## What the task requires:
Each line from the one containing "Screen dimensions: 1267x412" through the end of the entries below must be output exactly; no other line belongs.

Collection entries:
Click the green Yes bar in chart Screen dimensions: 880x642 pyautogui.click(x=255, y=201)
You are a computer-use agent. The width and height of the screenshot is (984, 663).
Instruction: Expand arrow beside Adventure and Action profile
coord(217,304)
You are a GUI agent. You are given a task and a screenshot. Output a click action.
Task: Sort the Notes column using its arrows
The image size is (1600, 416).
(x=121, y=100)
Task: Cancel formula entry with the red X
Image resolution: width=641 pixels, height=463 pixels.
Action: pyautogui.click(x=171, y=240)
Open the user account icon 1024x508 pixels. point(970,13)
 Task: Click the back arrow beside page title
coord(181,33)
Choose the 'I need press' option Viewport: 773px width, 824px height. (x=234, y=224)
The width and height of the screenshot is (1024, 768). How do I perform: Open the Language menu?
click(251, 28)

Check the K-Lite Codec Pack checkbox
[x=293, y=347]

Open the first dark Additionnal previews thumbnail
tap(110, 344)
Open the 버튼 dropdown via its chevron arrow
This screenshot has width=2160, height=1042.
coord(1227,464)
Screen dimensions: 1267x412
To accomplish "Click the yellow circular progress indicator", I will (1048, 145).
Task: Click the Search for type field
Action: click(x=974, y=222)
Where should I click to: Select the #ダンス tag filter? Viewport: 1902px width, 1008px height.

## Response below:
Screen dimensions: 1267x412
To accomplish "Click the yellow circular progress indicator", I will (1048, 145).
Task: Click the Search for type field
Action: click(x=974, y=222)
Where should I click to: Select the #ダンス tag filter? Viewport: 1902px width, 1008px height.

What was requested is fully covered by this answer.